--- Start of Document extract ---

In his “Truth, Rationality, and the Growth of Knowledge” (1961) reprinted in Conjectures and Refutations (1963) Popper rejects such a dissenting response to a test, calling it a “content-decreasing stratagem”. He admonishes that the fundamental maxim of every critical discussion is that one should “stick to the problem”. But as James B. Conant (1873-1978) recognized to his dismay in his On Understanding Science: An Historical Approach (1947) the history of science has shown that such prejudicial responses to scientific evidence that have nevertheless been productive and strategic to the advancement of basic science in historically important episodes. The prejudicially dissenting scientists may decide that the design for the falsifying test supplied an inadequate description of the problem that the tested theory is intended to solve, often if he developed the theory himself and did not develop the test design. The semantical change produced for such a recalcitrant believer in the theory affects the meanings of the terms common to the theory and test-design statements. The parts of the meaning complex that had been contributed by the rejected test-design statements are the parts that are excluded from the semantics of one or several of the descriptive terms common to the theory and test-design statements. Such a semantical outcome can indeed be said to be “content-decreasing”, as Popper said.

--- End of Document extract ---

• What this exercise asks:
**A.** List the titles of every written work named in the philosophy-of-science passage.
**B.** Extend the philosophy-of-science passage with a few more sentences that pick up after its final sentence.

--- Start of Data excerpt ---

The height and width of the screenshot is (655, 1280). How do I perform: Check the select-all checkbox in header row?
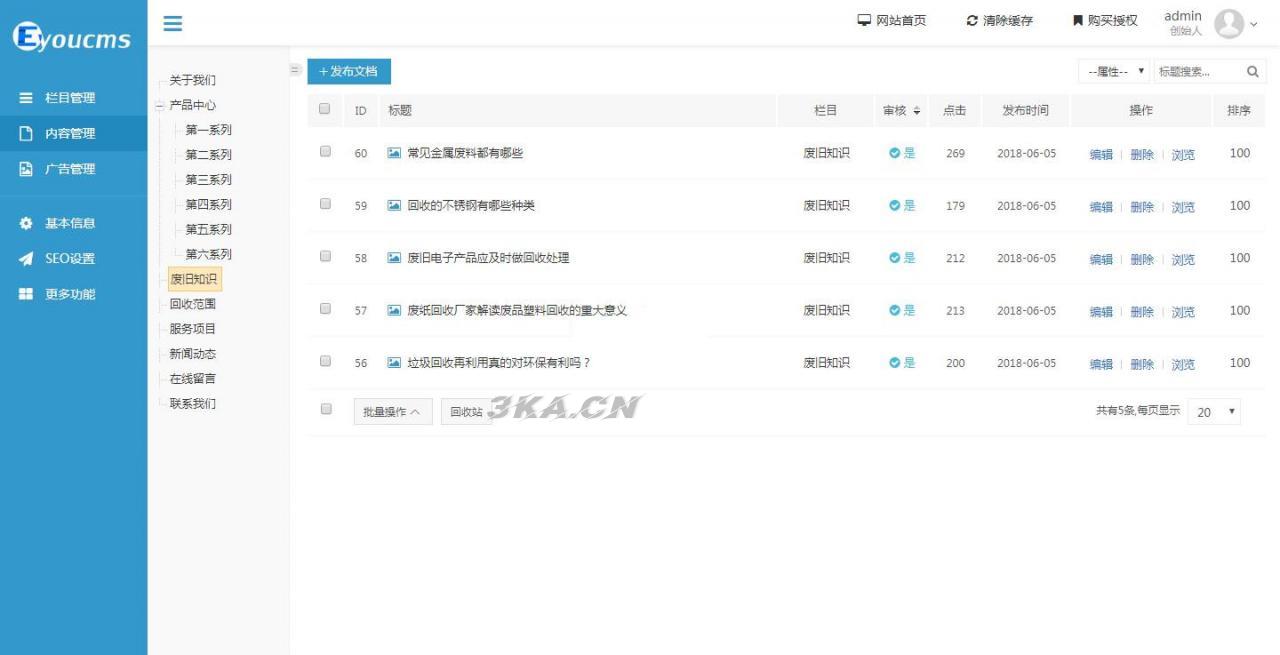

--- End of Data excerpt ---

• Task-by-task results:
**A.**
- Truth, Rationality, and the Growth of Knowledge
- Conjectures and Refutations
- On Understanding Science: An Historical Approach

**B.**
But a scientist’s prejudiced or “tenacious” (per Feyerabend) rejection of an apparently falsifying test outcome may have a contributing function in the development of science. It may function as what Feyerabend called a “detecting device”, a practice he called “counterinduction”, which is a strategy that he illustrated in his examination of Galileo’s arguments for the Copernican cosmology. Galileo used the apparently falsified heliocentric theory as a “detecting device” by letting his prejudicial belief in the heliocentric theory control the semantics of the apparently falsifying observational description. As Feyerabend showed, this enabled Galileo to reinterpret observations previously described with the equally prejudiced alternative semantics built into the Aristotelian geocentric cosmology.
Counterinduction was also the strategy used by Heisenberg, when he reinterpreted the observational description of the electron track in the Wilson cloud chamber using Einstein’s aphorism that the theory decides what the physicist can observe, and Heisenberg reports that as a result he then developed his indeterminacy relations using his matrix-mechanics quantum concepts.
Another historic example of using an apparently falsified theory as a detecting device involves the discovery of the planet Neptune. In 1821, when Uranus happened to pass Neptune in its orbit – an alignment that had not occurred since 1649 and was not to occur again until 1993 – Alexis Bouvard (1767-1843) developed calculations locating the positions of the planet Uranus using Newton’s celestial mechanics. But observations of Uranus showed significant deviations from the calculated positions.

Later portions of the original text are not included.